→ EXERCISE DATA:
--- START ---
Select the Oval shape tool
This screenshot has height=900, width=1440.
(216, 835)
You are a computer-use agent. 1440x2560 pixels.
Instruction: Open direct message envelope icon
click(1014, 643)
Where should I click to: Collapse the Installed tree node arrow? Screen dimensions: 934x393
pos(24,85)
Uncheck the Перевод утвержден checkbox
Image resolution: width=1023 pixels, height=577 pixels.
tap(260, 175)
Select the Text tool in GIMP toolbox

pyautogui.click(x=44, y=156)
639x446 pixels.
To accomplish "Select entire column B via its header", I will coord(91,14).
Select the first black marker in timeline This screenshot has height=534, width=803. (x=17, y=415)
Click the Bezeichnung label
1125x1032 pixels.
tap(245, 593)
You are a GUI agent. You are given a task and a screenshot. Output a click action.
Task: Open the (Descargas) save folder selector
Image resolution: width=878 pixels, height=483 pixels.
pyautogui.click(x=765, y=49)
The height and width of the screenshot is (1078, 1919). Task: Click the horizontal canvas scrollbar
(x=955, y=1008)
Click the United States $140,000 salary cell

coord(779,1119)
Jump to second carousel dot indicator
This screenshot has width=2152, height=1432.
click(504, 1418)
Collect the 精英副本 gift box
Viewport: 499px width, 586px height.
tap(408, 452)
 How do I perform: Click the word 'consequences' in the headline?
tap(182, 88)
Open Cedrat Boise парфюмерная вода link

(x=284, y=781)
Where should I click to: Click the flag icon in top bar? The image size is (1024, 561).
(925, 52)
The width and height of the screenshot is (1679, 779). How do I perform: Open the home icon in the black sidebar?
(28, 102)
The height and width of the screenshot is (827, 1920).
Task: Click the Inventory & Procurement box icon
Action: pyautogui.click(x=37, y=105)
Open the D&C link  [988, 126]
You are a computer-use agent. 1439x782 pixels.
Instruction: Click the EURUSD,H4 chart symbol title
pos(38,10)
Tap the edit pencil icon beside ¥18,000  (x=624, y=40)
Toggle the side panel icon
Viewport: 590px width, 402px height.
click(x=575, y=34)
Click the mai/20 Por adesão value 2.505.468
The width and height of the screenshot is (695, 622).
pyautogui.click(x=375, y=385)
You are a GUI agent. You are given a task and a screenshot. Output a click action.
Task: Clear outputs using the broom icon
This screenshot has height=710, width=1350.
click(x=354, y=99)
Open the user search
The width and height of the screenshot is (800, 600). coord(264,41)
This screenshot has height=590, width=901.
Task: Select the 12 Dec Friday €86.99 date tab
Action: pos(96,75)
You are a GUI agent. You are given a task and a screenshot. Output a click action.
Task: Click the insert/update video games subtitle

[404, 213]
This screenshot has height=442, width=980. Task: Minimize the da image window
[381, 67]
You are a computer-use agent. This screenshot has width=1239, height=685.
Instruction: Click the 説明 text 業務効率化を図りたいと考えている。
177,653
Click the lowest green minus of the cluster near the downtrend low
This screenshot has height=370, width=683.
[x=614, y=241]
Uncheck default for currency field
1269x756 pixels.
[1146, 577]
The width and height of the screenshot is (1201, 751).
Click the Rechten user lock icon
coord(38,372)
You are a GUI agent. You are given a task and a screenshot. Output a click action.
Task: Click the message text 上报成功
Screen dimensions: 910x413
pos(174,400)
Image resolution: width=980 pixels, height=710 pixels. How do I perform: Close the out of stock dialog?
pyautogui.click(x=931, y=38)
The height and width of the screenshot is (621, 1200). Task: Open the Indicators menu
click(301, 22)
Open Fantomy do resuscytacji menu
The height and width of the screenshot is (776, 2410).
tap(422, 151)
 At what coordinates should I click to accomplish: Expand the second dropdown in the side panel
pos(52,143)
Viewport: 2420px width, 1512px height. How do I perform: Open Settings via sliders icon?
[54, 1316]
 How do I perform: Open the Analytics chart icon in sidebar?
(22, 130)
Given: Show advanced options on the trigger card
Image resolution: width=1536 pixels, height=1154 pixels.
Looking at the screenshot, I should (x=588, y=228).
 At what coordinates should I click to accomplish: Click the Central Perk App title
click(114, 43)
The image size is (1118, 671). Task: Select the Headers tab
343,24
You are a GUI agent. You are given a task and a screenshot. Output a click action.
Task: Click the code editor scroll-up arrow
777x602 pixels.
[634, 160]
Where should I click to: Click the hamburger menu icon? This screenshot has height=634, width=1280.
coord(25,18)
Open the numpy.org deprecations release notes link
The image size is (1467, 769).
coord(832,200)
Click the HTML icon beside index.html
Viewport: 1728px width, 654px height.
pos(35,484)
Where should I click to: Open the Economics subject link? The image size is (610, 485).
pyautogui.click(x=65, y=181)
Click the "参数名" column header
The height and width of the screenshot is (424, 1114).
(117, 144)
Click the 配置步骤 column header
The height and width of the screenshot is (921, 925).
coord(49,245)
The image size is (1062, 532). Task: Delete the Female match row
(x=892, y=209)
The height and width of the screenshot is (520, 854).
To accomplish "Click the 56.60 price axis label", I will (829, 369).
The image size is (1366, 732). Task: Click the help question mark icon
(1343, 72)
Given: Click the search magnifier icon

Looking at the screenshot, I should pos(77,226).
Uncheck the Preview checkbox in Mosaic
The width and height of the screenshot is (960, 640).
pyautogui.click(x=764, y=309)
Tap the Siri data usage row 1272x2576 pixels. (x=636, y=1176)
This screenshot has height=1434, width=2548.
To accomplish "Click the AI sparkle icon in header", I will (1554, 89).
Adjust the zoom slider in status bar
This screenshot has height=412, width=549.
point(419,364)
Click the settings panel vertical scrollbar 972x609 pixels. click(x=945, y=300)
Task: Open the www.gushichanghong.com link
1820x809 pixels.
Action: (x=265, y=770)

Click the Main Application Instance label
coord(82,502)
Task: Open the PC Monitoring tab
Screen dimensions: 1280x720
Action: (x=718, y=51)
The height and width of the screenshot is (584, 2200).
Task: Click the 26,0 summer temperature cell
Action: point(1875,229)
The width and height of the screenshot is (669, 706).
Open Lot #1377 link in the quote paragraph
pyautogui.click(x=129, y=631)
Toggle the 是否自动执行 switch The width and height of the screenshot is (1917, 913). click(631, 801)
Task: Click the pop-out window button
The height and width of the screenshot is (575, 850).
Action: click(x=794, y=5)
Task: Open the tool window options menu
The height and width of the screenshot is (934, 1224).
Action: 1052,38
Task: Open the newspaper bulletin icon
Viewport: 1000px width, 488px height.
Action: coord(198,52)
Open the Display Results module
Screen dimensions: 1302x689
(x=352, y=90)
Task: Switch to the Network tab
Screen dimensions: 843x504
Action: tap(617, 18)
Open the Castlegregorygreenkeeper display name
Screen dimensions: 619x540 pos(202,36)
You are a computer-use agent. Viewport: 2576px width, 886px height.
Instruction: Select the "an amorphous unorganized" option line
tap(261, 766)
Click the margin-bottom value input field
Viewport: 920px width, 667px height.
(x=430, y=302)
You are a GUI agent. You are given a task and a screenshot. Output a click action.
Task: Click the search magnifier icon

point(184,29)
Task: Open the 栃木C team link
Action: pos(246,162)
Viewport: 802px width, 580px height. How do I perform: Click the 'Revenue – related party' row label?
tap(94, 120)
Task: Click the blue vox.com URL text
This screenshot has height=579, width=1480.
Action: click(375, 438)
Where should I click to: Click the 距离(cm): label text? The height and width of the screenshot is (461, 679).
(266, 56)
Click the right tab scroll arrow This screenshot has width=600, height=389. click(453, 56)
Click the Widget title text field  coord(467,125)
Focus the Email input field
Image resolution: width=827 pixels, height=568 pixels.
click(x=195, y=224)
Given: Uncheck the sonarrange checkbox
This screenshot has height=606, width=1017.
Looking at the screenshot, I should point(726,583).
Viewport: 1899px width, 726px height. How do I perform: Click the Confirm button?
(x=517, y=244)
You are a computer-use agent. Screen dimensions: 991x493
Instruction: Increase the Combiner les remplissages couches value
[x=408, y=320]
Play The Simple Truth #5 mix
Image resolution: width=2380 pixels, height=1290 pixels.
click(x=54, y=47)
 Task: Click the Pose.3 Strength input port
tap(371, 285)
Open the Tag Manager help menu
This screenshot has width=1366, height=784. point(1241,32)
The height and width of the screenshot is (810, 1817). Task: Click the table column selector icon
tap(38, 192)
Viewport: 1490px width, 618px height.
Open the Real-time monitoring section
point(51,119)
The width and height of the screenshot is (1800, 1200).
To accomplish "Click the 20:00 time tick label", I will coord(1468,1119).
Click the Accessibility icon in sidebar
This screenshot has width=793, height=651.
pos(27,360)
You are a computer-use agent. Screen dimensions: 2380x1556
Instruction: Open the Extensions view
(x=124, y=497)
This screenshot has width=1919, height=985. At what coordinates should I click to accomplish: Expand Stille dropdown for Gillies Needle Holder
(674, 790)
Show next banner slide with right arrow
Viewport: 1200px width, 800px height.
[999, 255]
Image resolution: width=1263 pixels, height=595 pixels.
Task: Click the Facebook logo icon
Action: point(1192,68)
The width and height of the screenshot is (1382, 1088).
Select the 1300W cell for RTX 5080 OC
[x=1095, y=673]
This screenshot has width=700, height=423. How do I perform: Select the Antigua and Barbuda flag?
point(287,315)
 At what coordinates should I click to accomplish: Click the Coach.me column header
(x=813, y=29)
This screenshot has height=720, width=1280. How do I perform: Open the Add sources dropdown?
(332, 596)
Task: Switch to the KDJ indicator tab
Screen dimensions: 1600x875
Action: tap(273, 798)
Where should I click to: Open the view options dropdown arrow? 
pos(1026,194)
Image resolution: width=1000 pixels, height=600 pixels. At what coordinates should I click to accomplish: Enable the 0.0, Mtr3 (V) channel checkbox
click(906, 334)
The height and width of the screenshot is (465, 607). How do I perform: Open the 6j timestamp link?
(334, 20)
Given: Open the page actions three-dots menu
--- END ---
→ AIM OF THE TASK: Please find every line in the records that contains the word "Toggle", and copy it out.

→ RESPONSE AREA:
Toggle the side panel icon
Toggle the 是否自动执行 switch The width and height of the screenshot is (1917, 913). click(631, 801)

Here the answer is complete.